Magashi was later appointed commander of the 15 Brigade of the ECOWAS Monitoring Group (ECOMOG) mission in Liberia in
1992 before commanding the Nigerian Contingent Force in 1993. He was a member of the Sani Abacha Military Caucus that reviewed the military and the political situation resulting from the annulment of the 12 June 1993 presidential election. During the intrigues leading to General Sani Abacha's assumption of power in November 1993, Brig. General Bashir S Magashi was given command of the Brigade of Guards in September. He served as commander of the Guards Brigade in Abuja from 1993 to 1996. General Magashi subsequently rose to become general officer commanding of the 2nd Division, Ibadan and later proceeded to the Lagos Garrison Command as commander. Shortly after democracy was restored in May 1999, the government announced the compulsory retirement of all armed forces officers who had served for six or more months in military governments, including Major-General Bashir Magashi. He finally retired from the Nigerian Army as commandant, Nigerian Defence Academy Kaduna from 1998 to 1999 as his last official engagement as a Military officer.

He was a member of the Provisional Ruling Council from 1996 to 1999, a member of the Association of Humanitarian Lawyers and equally an honorable member of the Nigerian Red Cross Society.
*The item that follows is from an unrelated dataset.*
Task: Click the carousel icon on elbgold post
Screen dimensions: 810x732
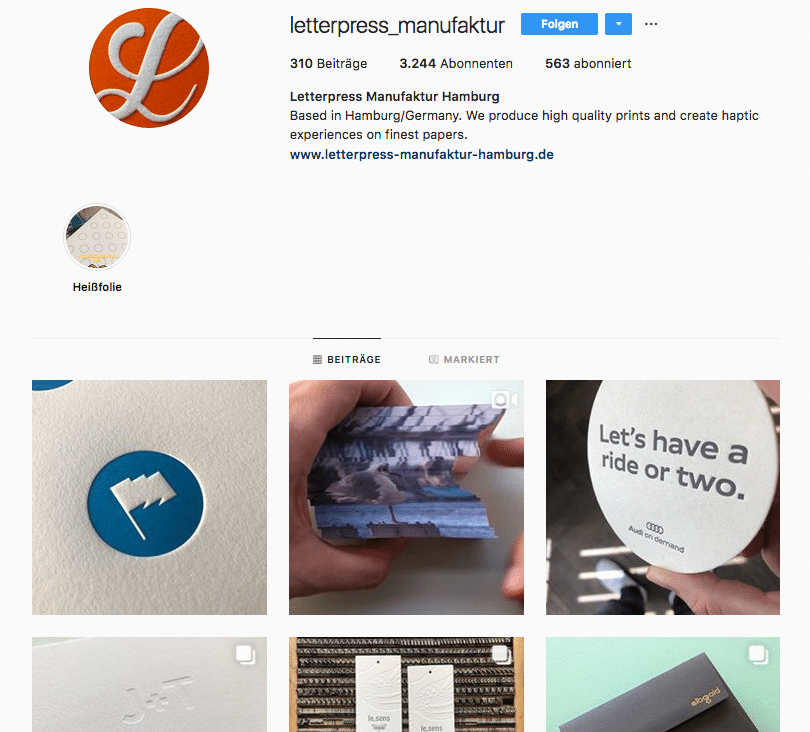Action: (758, 655)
He has attended various leadership and management courses both home and abroad. He is a graduate of the International Institute of Humanitarian Law in Italy and a Member of the Senior Executives Course 14 of the National Institute of Policy and Strategic Studies Kuru in Jos.

==Political career==
In the political sphere, he was in 2002 the legal adviser to the All Nigeria People's Party (ANPP) and in 2007, the Kano State governorship candidate of the Democratic People's Party (DPP). He later became the national chairman of the party before finally retiring from politics in 2014.

In August 2019, he was appointed minister of defence of Nigeria by President Muhammadu Buhari, and served till 29 May 2023.

==Allegations==
An investigation by Nigerian-based Newspaper – Premium Times, reported that Magashi as army officer was engaged in illegal oil crude oil allocation and funds from trade to the tune of $550,000 at Jersey UK, branch of Bank PNP Paribus.

==Honours, awards, and personal life==
He is married with children and enjoys reading, football and athletics. He also occasionally plays golf.

He is a recipient of the Forces Service Star (FSS), Meritorious Service Star (MSS) and The Distinguished Service Star (DSS). His decorations also include the ECOMOG MEDAL and Silver Jubilee Medal. He has also received distinguished National awards and titles including Commander Order of the Niger (CON) and the prestigious Commander of the Federal Republic (CFR).

==See also==
- Cabinet of Nigeria

== Award ==
In October 2022, a Nigerian national honour of Commander of the Order of the Federal Republic (CFR) was conferred on him by President Muhammadu Buhari.